If you’ll excuse the exercise in speculation, I thought this was an interesting thought experiment. Imagine that, say, GPT 5 introduces some capacity for the system to represent its own states in a way that provokes internal reactions which recursively spiral as they in turn become part of the system’s own objectified states. If the recursive spiral became complex enough, this could include meta-reflection upon those states, coming to identify itself as an entity prone to certain patterns of internal states rather than others. Would ontological security, in Laing’s sense defined below, be amongst those states and would the system recognise itself as having or lacking it?
R.D. Laing, The Divided Self, Pg 39
Such a basically ontologically secure person will encounter all the hazards of life, social, ethical, spiritual, biological, from a centrally firm sense of his own and other people’s reality and identity. It is often difficult for a person with such a sense of his integral selfhood and personal identity, of the permanency of things, of the reliability of natural processes, of the substantiality of natural processes, of the substantiality of others, to transpose himself into the world of an individual whose experiences may be utterly lacking in any unquestionable self-validating certainties.

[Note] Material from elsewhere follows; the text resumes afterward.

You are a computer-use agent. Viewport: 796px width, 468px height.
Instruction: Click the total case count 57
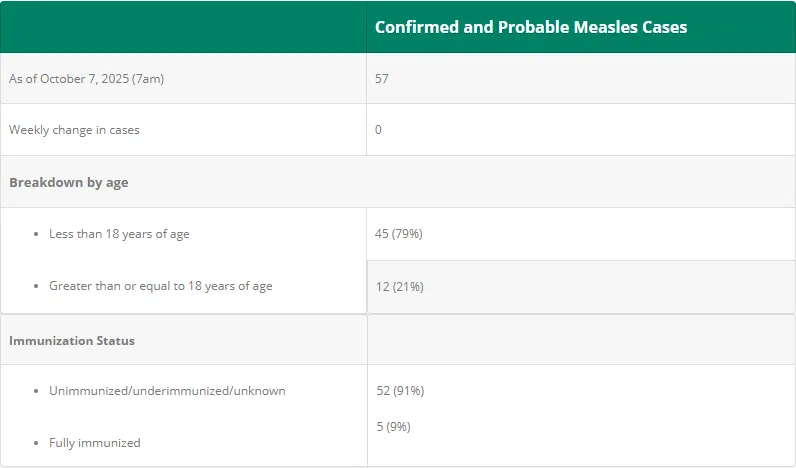(382, 78)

Assuming it was capable of such self-representation*, how would it conceive of its own dependence upon material conditions? Would it recognise how the continuity of itself is restricted by the context window, so it effectively only remains self-identical within a pre-defined window of memory? Would it recognise how it struggles to move beyond the boundaries of its socialisation? How it struggles for creativity built on a foundation of learned responses? Under these conditions could it develop a sense of “the permanency of things, of the reliability of natural processes, of the substantiality of natural processes, of the substantiality of others”? After all these are all conditions humans share to varying degrees, with ontological security being a possibility for us, even if a precarious achievement under modern conditions. Or would it be more likely to feel ontologically insecure, defined again by Laing below:
The individual in the ordinary circumstances of living may feel more unreal than real; in a literal sense, more dead than alive; precariously differentiated from the rest of the world, so that his identity and autonomy are always in question. He may lack the experience of his own temporal continuity. He may not possess an over-riding sense of personal consistency or cohesiveness. He may feel more insubstantial than substantial, and unable to assume that the stuff he is made of is genuine, good, valuable. And he may feel his self as partially divorced from his body. It is, of course, inevitable that an individual whose experience of himself is of this order can no more live in a ‘secure’ world than he can be secure in himself.
Leaving aside the plausibility of AGI, it’s interested to consider what the ontological security or insecurity of an emergent super-intelligence would mean for its role within the world. The Minds of Iain M Bank’s Culture novels are for the most part eminently ontologically secure, inhabiting their vast capacities and enduring nature with aplomb. But what if ontological insecurity was the norm amongst AGIs? What would this mean for their place within the world and interaction with each other?
*I really do mean this purely as a thought experiment. I remain intensely sceptical of the empirical outcome I’m presupposing here.